MultiIndex - Comparison with Mixed Frequencies (and other FUBAR) #17112

Closed
@jbrockmendel

Description

@jbrockmendel

Setup:

index = pd.Index(['PCE']*4, name='Variable')
data = [
	pd.Period('2018Q2'),
	pd.Period('2021', freq='5A-Dec'),
	pd.Period('2026', freq='10A-Dec'),
	pd.Period('2017Q2')
	]
ser = pd.Series(data, index=index, name='Period')

In the real-life version of this issue, 'Period' is a column in a DataFrame and I need to append it as a new level to the index.

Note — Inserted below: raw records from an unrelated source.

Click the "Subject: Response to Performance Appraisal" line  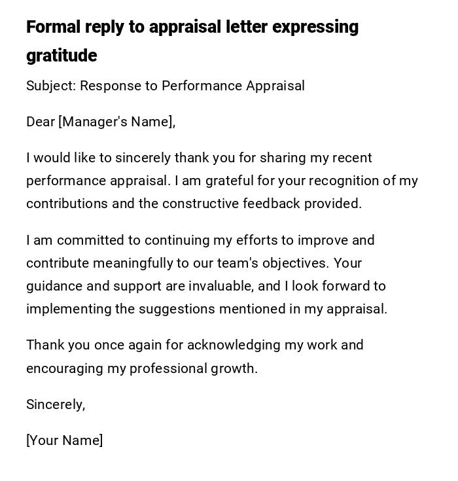[166, 86]
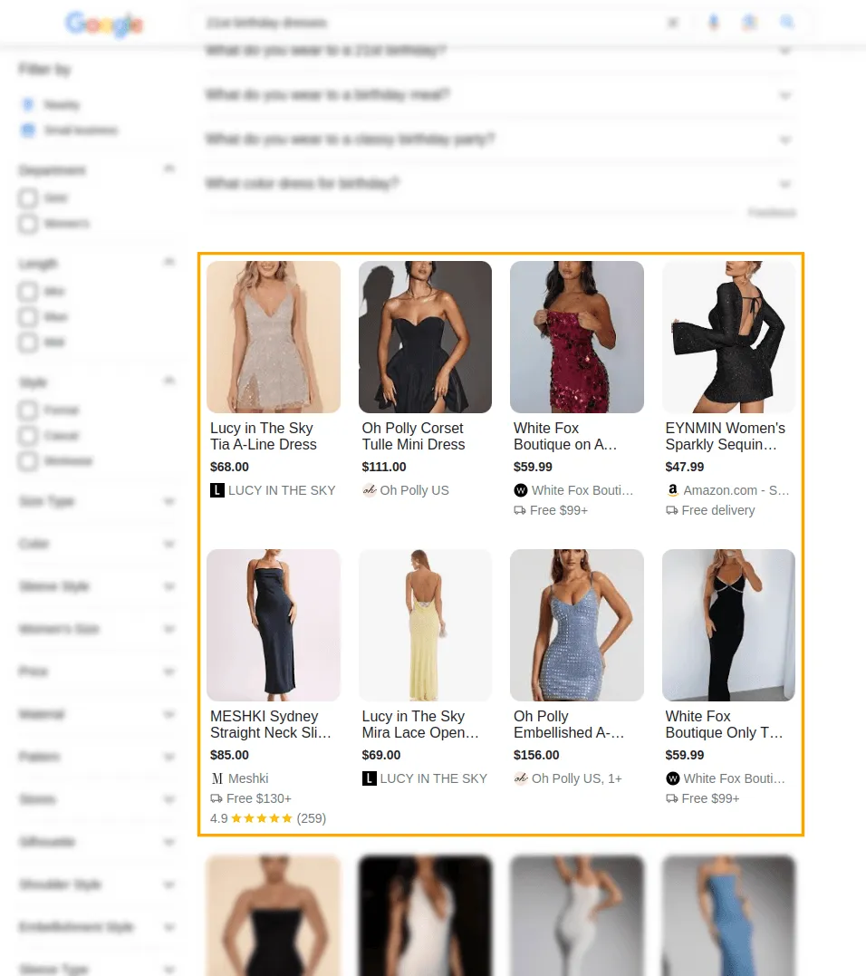The height and width of the screenshot is (976, 866).
Task: Click the MESHKI Sydney slip dress thumbnail
Action: [273, 624]
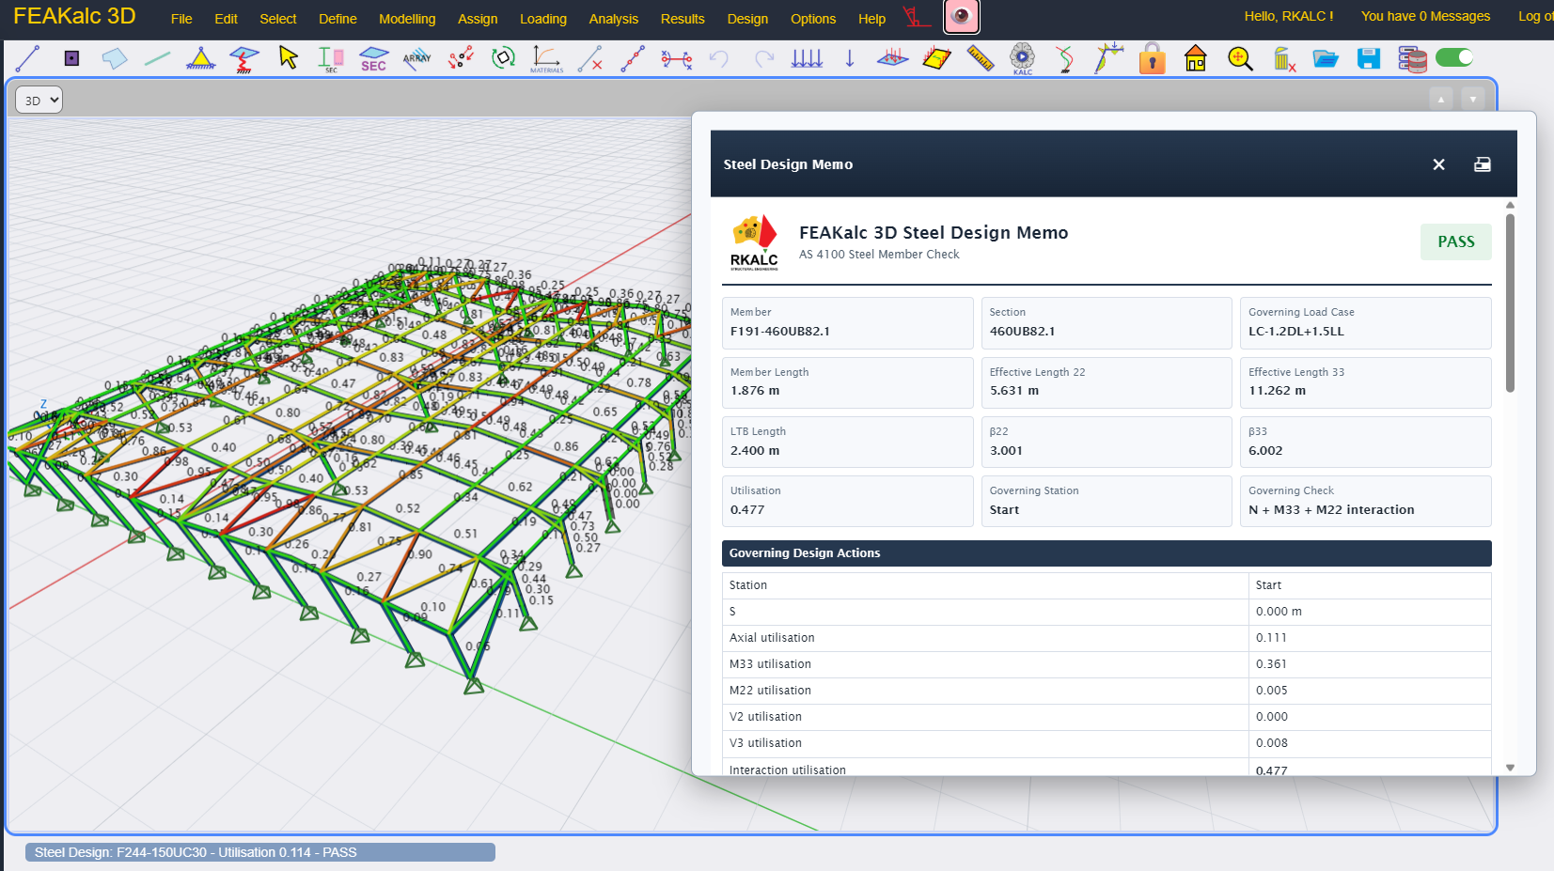Open the Analysis menu
Viewport: 1554px width, 871px height.
pos(613,19)
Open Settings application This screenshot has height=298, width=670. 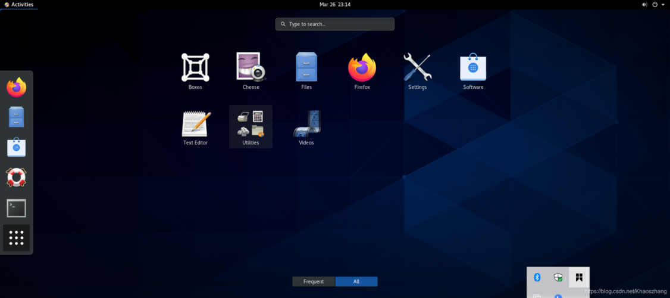coord(418,72)
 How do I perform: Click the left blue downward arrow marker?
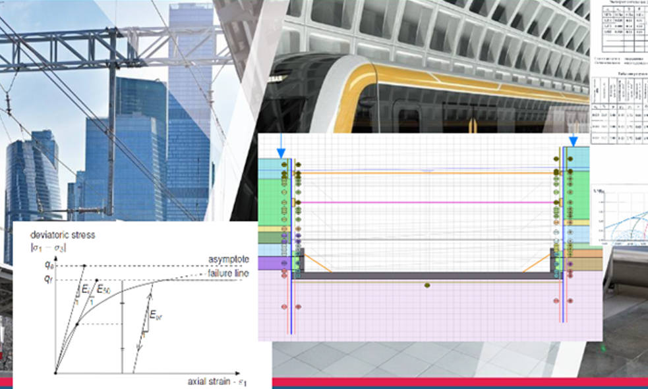coord(281,143)
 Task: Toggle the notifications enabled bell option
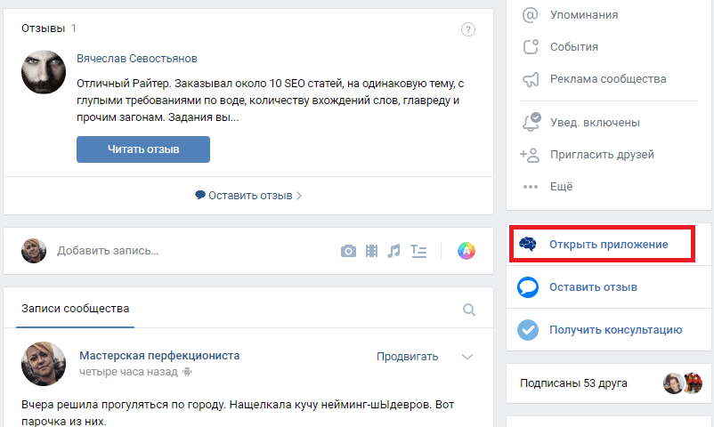tap(594, 122)
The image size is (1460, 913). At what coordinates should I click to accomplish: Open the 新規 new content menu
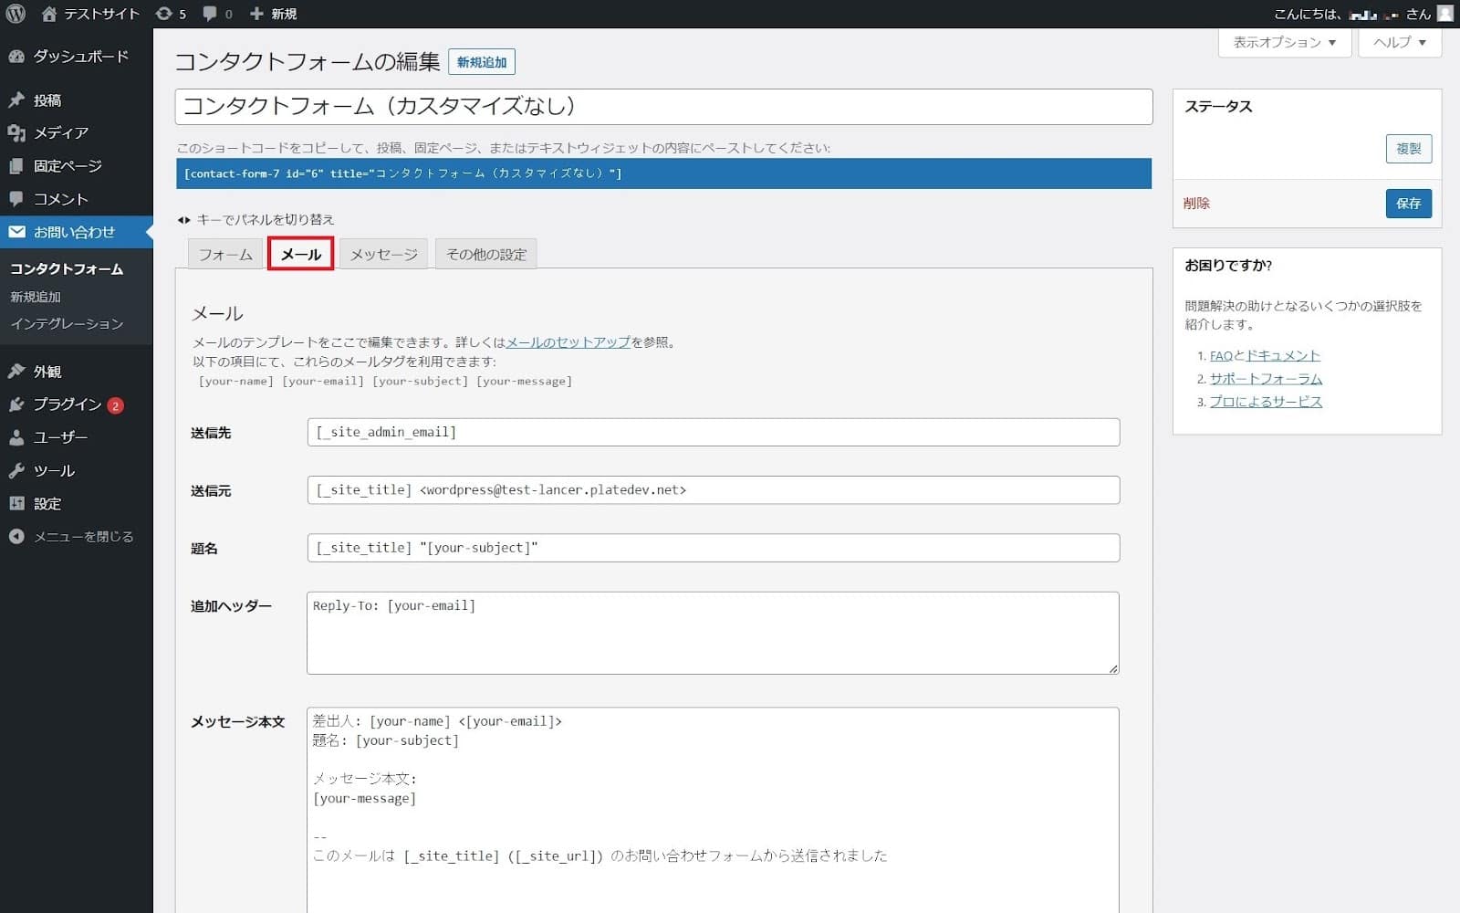pos(274,14)
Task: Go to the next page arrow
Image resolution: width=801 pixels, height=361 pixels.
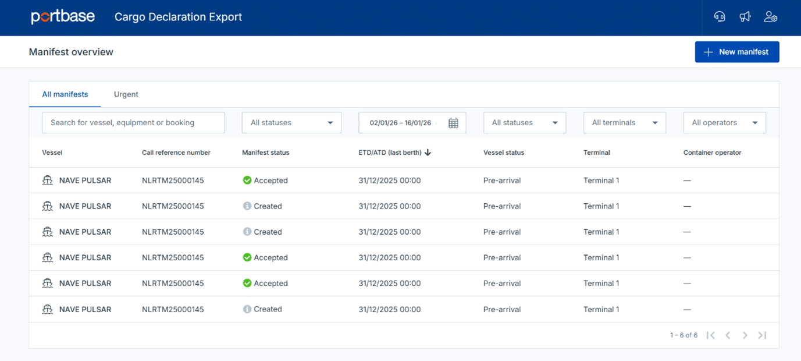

The snippets here show the problem(s) in both py2 and py3, but for reasons unknown df.set_index('Period', append=True) goes through fine in py2.

The large majority of Period values are quarterly-frequency.

py2

>>> pd.__version__
'0.20.2'
>>> ser.sort_values()
Traceback (most recent call last):
  File "<stdin>", line 1, in <module>
  File "/usr/local/lib/python2.7/site-packages/pandas/core/series.py", line 1710, in sort_values
    argsorted = _try_kind_sort(arr[good])
  File "/usr/local/lib/python2.7/site-packages/pandas/core/series.py", line 1696, in _try_kind_sort
    return arr.argsort(kind=kind)
  File "pandas/_libs/period.pyx", line 725, in pandas._libs.period._Period.__richcmp__ (pandas/_libs/period.c:11842)
pandas._libs.period.IncompatibleFrequency: Input has different freq=10A-DEC from Period(freq=Q-DEC)

>>> ser.to_frame()
         Period
Variable       
PCE      2018Q2
PCE        2021
PGDP       2026
PGDP     2017Q2
>>> ser.to_frame().set_index('Period', append=True)
Traceback (most recent call last):
  File "<stdin>", line 1, in <module>
  File "/usr/local/lib/python2.7/site-packages/pandas/core/frame.py", line 2836, in set_index
    index = MultiIndex.from_arrays(arrays, names=names)
  File "/usr/local/lib/python2.7/site-packages/pandas/core/indexes/multi.py", line 1100, in from_arrays
    labels, levels = _factorize_from_iterables(arrays)
  File "/usr/local/lib/python2.7/site-packages/pandas/core/categorical.py", line 2193, in _factorize_from_iterables
    return map(list, lzip(*[_factorize_from_iterable(it) for it in iterables]))
  File "/usr/local/lib/python2.7/site-packages/pandas/core/categorical.py", line 2165, in _factorize_from_iterable
    cat = Categorical(values, ordered=True)
  File "/usr/local/lib/python2.7/site-packages/pandas/core/categorical.py", line 310, in __init__
    raise NotImplementedError("> 1 ndim Categorical are not "
NotImplementedError: > 1 ndim Categorical are not supported at this time

No idea why it thinks Categorical is relevant here. That doesn't happen in py3.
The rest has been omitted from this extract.